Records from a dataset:
----------------

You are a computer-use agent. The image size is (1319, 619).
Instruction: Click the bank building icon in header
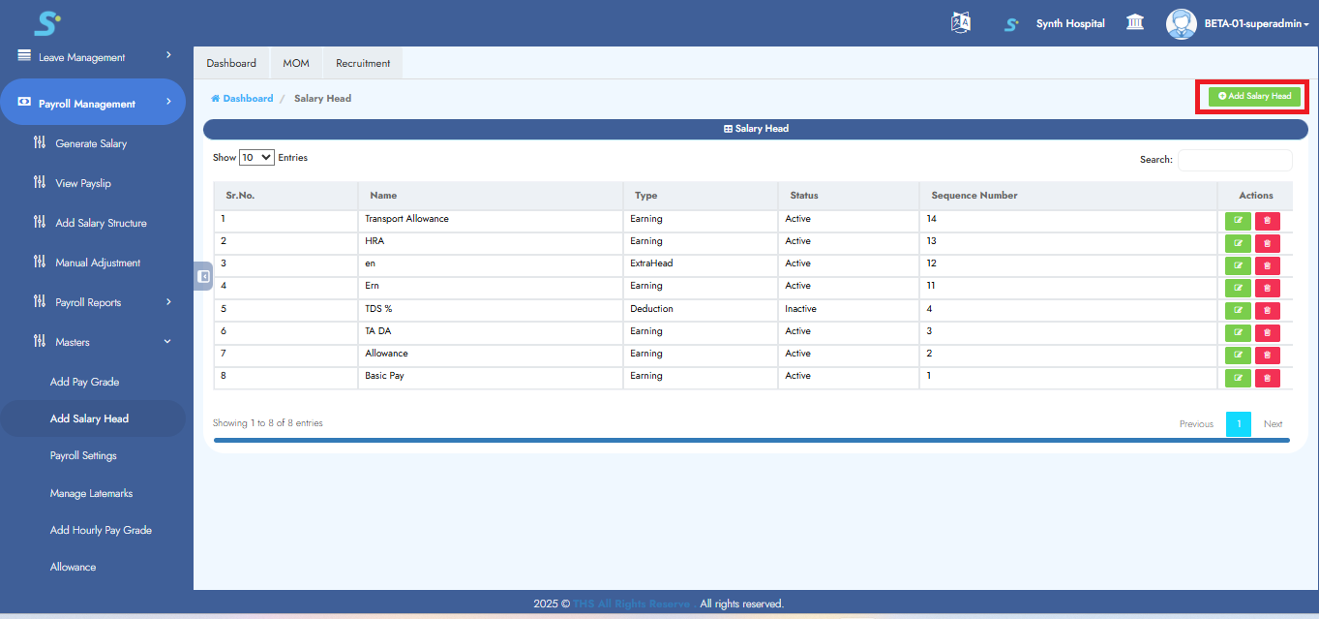(1135, 23)
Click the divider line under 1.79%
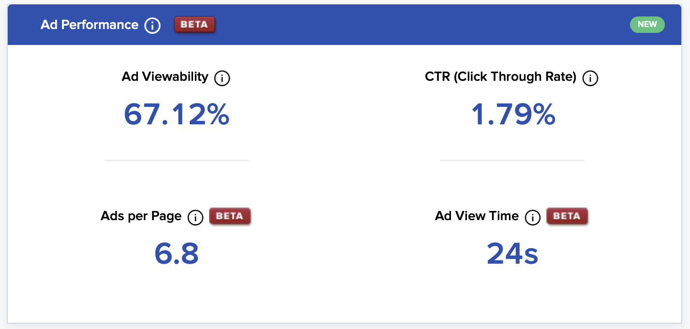690x329 pixels. coord(512,160)
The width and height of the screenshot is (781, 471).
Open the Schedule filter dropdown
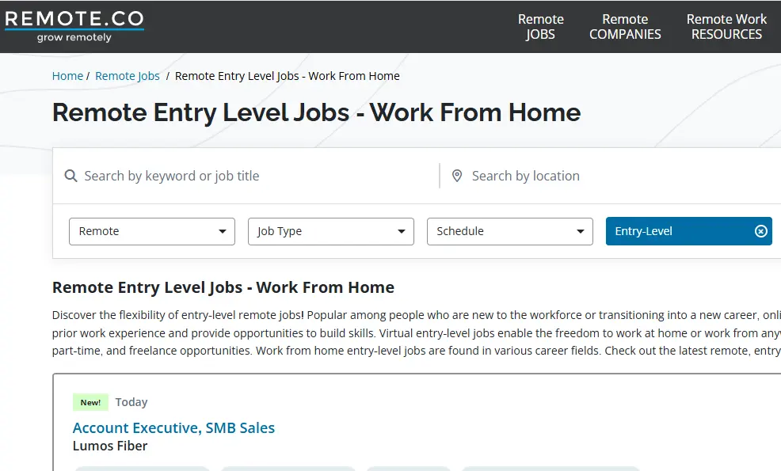click(x=509, y=231)
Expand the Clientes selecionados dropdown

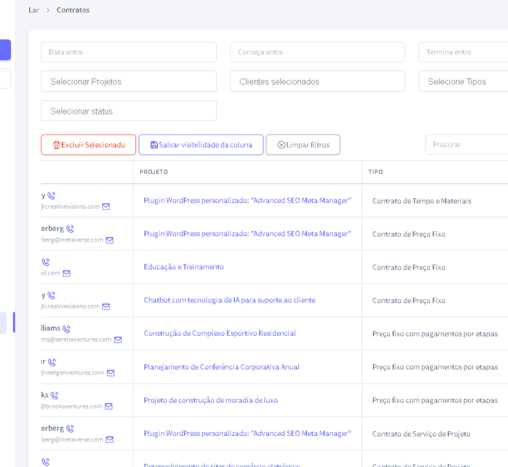pos(317,81)
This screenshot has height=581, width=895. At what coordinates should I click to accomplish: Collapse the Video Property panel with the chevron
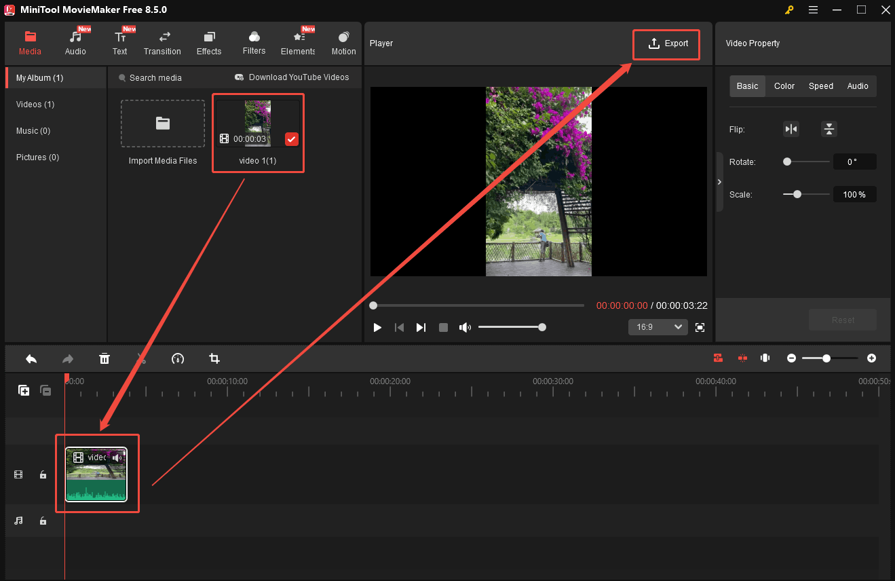pyautogui.click(x=719, y=182)
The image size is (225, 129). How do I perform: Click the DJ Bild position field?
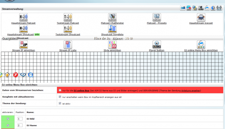point(20,119)
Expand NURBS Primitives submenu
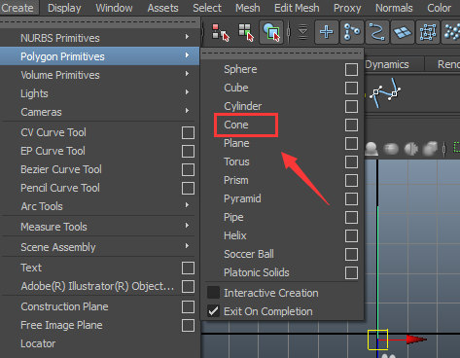This screenshot has height=358, width=460. point(99,38)
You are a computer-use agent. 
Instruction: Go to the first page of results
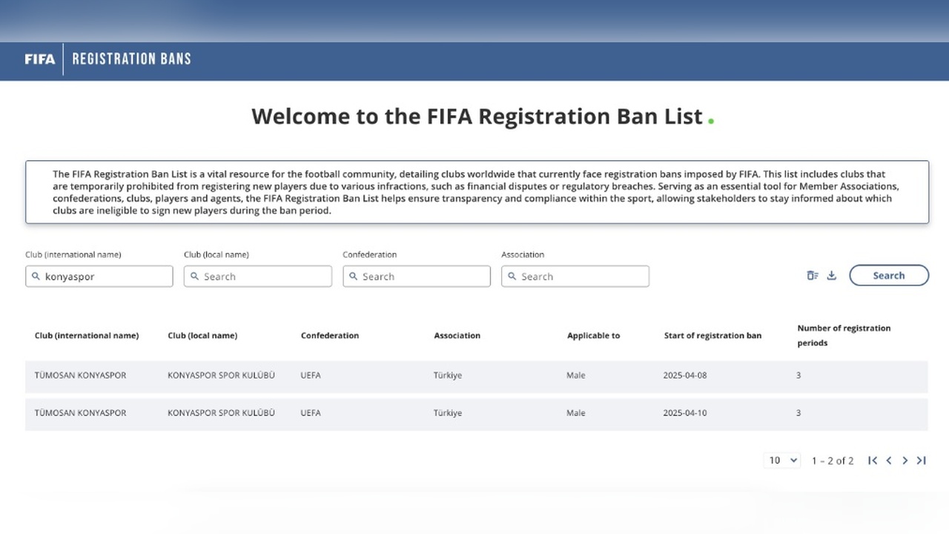[873, 461]
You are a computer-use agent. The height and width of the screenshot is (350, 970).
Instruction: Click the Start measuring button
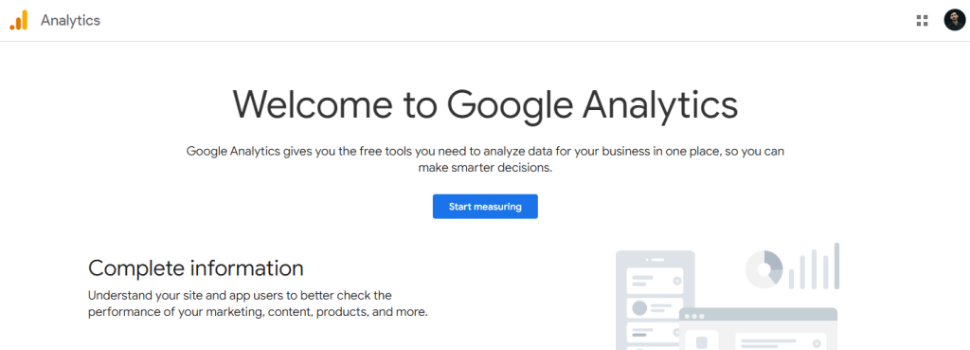click(x=485, y=206)
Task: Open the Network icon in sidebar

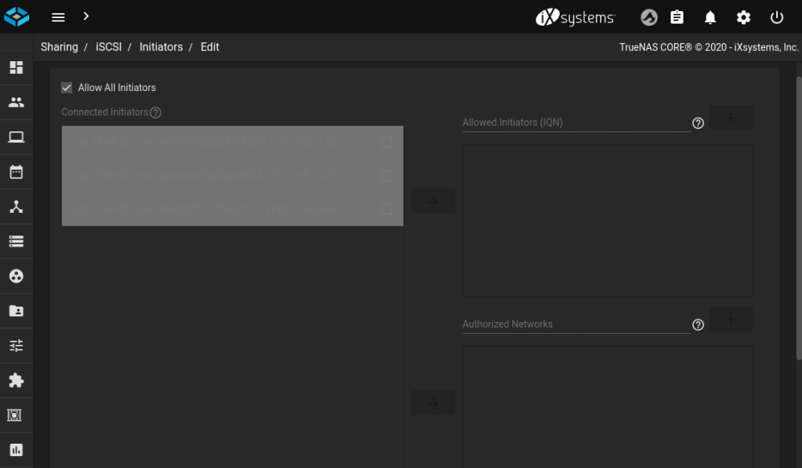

----------------

### WHAT TO PRODUCE:
Count how many lines in the entries contain "agent", then state that number alone.

### RESPONSE TO THIS TASK:
3